(Stored items)

******************************

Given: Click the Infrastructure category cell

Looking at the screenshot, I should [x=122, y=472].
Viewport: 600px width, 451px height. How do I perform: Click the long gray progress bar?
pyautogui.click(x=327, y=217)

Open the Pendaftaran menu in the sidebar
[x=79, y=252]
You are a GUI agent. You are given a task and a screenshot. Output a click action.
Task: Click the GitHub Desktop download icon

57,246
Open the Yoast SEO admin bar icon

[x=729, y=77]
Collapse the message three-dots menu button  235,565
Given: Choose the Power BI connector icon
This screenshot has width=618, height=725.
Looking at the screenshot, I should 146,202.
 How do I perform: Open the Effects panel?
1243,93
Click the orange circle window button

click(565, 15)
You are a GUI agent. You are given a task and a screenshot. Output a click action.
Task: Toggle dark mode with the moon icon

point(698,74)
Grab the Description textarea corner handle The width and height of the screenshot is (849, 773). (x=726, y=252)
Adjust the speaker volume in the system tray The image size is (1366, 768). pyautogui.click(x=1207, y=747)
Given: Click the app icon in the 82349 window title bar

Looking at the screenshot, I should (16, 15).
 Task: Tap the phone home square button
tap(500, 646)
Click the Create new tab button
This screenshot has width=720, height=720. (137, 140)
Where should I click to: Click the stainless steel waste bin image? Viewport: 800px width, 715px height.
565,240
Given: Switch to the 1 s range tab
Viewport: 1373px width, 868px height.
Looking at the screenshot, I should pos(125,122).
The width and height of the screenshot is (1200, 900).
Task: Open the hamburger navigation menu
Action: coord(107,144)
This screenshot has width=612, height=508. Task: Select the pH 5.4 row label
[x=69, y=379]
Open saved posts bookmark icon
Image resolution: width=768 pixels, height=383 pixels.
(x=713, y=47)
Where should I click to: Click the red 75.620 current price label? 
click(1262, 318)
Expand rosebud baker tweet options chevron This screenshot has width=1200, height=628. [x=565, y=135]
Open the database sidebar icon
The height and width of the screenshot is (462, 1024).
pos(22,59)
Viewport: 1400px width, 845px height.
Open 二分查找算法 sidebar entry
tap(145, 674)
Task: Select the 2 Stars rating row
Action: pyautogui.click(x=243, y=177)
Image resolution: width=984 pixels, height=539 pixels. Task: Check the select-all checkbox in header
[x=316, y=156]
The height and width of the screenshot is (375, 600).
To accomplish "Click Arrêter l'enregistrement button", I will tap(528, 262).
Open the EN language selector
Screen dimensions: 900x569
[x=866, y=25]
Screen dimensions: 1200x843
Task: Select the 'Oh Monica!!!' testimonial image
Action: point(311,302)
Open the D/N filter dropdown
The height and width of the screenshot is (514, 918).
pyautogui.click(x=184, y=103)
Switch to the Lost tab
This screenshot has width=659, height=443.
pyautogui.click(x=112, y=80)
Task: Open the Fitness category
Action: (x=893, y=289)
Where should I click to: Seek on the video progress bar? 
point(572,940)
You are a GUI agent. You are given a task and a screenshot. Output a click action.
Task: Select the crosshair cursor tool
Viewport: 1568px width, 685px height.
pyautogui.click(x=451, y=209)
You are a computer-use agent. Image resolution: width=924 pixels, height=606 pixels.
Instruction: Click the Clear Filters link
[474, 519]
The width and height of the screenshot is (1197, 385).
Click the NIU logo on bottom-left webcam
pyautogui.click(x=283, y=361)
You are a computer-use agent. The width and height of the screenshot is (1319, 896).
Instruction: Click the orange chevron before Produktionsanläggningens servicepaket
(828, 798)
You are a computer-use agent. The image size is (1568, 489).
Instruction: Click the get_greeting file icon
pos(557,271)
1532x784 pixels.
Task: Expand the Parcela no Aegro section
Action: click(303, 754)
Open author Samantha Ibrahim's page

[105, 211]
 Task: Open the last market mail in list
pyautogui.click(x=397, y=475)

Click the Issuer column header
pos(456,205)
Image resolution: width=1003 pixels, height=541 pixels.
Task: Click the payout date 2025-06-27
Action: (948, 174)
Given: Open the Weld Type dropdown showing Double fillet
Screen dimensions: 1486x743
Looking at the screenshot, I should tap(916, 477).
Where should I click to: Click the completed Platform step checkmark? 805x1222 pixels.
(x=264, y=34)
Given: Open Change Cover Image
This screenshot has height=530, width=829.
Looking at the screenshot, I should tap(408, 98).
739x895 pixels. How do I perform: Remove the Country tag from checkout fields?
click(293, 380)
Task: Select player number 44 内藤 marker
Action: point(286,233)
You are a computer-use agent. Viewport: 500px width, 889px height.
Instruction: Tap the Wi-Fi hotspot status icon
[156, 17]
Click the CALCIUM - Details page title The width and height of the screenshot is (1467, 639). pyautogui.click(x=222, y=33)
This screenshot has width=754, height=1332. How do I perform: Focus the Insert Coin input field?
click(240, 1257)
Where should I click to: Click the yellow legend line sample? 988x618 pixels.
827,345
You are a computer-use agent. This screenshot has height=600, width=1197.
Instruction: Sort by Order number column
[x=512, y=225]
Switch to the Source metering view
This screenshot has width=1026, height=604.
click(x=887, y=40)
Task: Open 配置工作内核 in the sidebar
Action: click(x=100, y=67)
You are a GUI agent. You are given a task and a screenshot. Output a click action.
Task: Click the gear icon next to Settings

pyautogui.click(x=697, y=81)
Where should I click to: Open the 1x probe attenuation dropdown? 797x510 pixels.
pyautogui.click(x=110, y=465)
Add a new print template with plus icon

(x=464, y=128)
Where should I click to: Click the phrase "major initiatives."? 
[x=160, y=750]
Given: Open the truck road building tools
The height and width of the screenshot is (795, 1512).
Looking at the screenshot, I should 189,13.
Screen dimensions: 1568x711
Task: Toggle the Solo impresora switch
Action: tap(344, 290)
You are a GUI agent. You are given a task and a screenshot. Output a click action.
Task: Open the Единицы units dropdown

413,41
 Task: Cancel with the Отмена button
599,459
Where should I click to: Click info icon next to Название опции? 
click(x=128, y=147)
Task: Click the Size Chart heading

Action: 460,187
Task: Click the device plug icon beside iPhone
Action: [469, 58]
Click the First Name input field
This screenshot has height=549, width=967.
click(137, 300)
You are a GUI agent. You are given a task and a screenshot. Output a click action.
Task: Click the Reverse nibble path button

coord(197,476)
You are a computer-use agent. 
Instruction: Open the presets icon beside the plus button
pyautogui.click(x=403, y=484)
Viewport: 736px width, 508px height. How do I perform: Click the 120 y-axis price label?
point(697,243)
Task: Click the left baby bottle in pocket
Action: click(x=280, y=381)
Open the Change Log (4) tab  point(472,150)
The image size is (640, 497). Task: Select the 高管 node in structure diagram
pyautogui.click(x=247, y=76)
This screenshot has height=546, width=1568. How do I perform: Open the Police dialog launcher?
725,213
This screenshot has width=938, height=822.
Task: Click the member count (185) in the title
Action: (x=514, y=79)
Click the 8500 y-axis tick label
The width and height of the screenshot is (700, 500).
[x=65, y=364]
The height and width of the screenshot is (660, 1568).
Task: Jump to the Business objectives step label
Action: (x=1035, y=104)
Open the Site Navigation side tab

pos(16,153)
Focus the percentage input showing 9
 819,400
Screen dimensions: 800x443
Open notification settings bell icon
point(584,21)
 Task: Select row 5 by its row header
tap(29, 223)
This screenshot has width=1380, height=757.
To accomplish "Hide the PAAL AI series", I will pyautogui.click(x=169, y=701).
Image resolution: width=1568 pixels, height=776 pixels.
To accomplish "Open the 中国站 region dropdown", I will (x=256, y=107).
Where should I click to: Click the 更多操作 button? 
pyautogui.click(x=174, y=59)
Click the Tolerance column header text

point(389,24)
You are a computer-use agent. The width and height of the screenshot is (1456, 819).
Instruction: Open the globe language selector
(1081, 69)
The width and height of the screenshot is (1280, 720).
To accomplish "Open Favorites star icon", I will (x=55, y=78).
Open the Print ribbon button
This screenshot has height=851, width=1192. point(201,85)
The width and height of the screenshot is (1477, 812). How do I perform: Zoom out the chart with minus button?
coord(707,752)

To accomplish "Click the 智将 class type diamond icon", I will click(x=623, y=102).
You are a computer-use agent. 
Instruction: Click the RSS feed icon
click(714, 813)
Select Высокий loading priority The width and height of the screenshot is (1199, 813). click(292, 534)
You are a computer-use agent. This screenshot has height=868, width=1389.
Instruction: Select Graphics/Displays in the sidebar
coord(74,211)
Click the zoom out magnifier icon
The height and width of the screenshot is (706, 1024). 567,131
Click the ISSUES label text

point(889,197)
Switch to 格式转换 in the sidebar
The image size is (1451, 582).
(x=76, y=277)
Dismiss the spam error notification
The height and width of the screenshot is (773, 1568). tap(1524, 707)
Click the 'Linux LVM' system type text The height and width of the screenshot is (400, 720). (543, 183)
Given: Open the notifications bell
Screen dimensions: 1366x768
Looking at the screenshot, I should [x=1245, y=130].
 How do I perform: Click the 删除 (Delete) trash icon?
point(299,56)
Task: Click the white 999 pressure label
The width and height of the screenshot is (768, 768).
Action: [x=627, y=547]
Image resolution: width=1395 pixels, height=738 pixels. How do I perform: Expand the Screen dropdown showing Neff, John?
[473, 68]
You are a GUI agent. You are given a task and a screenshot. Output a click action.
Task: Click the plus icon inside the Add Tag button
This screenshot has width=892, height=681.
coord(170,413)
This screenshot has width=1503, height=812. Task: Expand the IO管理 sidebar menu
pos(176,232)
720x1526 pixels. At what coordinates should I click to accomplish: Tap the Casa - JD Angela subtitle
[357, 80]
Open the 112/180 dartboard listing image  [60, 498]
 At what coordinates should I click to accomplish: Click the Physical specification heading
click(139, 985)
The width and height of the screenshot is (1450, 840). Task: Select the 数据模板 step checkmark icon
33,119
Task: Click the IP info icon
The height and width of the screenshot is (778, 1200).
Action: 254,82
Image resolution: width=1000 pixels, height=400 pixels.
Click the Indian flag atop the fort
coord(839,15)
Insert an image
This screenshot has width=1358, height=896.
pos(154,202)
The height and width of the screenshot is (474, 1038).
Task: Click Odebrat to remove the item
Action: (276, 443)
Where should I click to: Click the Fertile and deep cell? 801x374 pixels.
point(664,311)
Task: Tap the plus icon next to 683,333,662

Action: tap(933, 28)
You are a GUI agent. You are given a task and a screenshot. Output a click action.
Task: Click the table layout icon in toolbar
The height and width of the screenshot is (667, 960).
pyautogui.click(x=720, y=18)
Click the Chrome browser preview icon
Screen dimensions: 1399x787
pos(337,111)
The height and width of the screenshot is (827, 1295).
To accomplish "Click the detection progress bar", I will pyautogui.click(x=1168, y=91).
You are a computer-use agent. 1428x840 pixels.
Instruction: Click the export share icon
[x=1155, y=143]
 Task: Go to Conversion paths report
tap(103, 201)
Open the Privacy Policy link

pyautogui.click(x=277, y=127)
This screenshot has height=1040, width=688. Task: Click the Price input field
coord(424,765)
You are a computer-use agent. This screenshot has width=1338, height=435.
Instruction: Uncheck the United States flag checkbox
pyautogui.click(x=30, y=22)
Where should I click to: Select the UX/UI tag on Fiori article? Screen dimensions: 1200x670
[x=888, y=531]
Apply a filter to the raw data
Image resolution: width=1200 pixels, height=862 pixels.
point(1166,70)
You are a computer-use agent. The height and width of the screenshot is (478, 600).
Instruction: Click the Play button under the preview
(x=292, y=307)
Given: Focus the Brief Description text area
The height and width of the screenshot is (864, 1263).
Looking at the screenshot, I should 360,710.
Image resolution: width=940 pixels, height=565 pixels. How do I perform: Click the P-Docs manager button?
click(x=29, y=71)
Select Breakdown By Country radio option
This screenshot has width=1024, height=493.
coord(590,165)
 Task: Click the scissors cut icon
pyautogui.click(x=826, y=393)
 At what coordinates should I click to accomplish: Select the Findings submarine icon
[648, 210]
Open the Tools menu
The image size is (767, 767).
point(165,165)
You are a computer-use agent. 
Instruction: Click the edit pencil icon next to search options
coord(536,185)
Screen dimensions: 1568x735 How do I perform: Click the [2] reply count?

******************************

What is expected: In the entries above, the lines from the one bearing "Task: Click the white 999 pressure label" up to and including the one bearing "Task: Click the table layout icon in toolbar" should be transcribed exactly; no other line is wanted.

Solution to this problem:
Task: Click the white 999 pressure label
The width and height of the screenshot is (768, 768).
Action: [x=627, y=547]
Image resolution: width=1395 pixels, height=738 pixels. How do I perform: Expand the Screen dropdown showing Neff, John?
[473, 68]
You are a GUI agent. You are given a task and a screenshot. Output a click action.
Task: Click the plus icon inside the Add Tag button
This screenshot has width=892, height=681.
coord(170,413)
This screenshot has width=1503, height=812. Task: Expand the IO管理 sidebar menu
pos(176,232)
720x1526 pixels. At what coordinates should I click to accomplish: Tap the Casa - JD Angela subtitle
[357, 80]
Open the 112/180 dartboard listing image  [60, 498]
 At what coordinates should I click to accomplish: Click the Physical specification heading
click(139, 985)
The width and height of the screenshot is (1450, 840). Task: Select the 数据模板 step checkmark icon
33,119
Task: Click the IP info icon
The height and width of the screenshot is (778, 1200).
Action: 254,82
Image resolution: width=1000 pixels, height=400 pixels.
Click the Indian flag atop the fort
coord(839,15)
Insert an image
This screenshot has width=1358, height=896.
pos(154,202)
The height and width of the screenshot is (474, 1038).
Task: Click Odebrat to remove the item
Action: (276, 443)
Where should I click to: Click the Fertile and deep cell? 801x374 pixels.
point(664,311)
Task: Tap the plus icon next to 683,333,662

Action: tap(933, 28)
You are a GUI agent. You are given a task and a screenshot. Output a click action.
Task: Click the table layout icon in toolbar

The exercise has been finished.